Friday, July 29, 2011

Hitting an all time low

In the past few days I've been finding myself breaking down more and more. Being unable to focus and just feeling really emotional. I'm falling into (yet another) deep depression. Even as I type this I can't seem to stop crying.
For months I was able to keep my depression in check with the help of my Lexapro. I'm far more edgy and emotional as of recently. I'm gonna call my P-doc on Monday and make an appointment ASAP. I need to either be put on an additional anti-depressant, upped on the ones I'm on or be put on something else that's stronger. 


It's been 2 month since Sean and I broke up and I still yearn for him. I find myself missing all the smallest things that annoyed the hell out of me. Like how he would hold my hand so tight that it would hurt. Or how he would hug me all the time and kiss me and wouldn't do anything unless I was by his side. How he would text me every morning and every night before bed. How his eyes would change color or his smile and how soft his skin always was. I would give up anything, change everything just to have him back. I just want him back so badly. I feel this huge empty void in my heart like everything that meant something to me is gone. I have been trying my hardest to reach out to people, meet new people, go out, keep myself busy but no matter what happens my mind seems to go back to Sean. And I feel this ache in my chest and I break down.
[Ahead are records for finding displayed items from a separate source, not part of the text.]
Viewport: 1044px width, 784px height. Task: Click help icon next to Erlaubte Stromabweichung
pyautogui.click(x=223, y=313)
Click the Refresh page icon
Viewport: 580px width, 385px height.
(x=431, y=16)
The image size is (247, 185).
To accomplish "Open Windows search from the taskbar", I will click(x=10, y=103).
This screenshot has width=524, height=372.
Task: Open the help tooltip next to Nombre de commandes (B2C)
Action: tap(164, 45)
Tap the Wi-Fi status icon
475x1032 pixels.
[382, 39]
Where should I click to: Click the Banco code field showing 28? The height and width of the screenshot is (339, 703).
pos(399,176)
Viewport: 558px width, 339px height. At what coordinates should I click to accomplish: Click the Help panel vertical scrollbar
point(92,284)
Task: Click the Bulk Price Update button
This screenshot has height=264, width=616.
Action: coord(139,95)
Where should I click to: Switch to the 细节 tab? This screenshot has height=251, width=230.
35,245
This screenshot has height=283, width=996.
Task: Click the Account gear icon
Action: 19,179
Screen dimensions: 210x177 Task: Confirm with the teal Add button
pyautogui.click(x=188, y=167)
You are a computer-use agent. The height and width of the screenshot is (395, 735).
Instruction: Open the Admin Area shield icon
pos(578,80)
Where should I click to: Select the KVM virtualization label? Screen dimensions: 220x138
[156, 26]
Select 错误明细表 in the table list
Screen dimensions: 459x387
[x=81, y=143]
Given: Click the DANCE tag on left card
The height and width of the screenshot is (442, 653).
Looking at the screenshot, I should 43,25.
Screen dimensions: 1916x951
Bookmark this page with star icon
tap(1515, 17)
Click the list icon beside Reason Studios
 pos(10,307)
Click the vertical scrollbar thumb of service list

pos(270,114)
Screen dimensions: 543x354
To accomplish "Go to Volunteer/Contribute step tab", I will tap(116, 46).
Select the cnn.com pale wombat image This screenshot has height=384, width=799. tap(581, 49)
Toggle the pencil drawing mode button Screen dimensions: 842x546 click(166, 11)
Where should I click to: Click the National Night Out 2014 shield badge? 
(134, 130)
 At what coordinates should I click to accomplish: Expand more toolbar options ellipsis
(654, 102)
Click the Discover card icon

I avoided driving my car for the past 2 months because it reminds me of him. I look at the passenger seat and I feel so sad. I want him back. I just want him back more then anything else.


So I just took this quiz thing online about this thing called "Heart Survey". This was the result (pretty accurate if you ask me.)

You fall into a pretty high category of pain. I understand this is an extremely difficult time, but there is still hope for you to feel better – and soon. Below is a quick summary of your results followed by a custom healing lesson which will start your healing today.

1 – You are suffering from Emptiness.Your mind, body, and heart are basically saying to you, “Hey, what’s the point of any of this without him or her?” The reason it is so painful is that more than loneliness, you are feeling emptiness.

2 – You are experiencing the Reminder Syndrome. You may not be able to get your ex, the break, up and the pain out of your mind for more than a few minutes at a time. There are subconscious triggers of your ex everywhere including songs, smells, objects, and much more.

3 – Negative thoughts - you can’t seem to shake them. Why did this happen (again)? I’m never going to meet anyone. The thought of dating again makes me want to vomit. Don’t worry, you are not alone and there is a simple and powerful method to combat these thoughts.

4 – Loss of a possible soulmate. It seems that you believe that you have lost the person that was the one for you. The one you had been waiting for, the person that made you whole, that made you who you are and wanted to be. I want to tell you that even in this situation, it is possible to heal, to have hope, and to live a vibrant life again.


I still want Sean back. I know that no matter what, I won't be moving on from this for a very long time.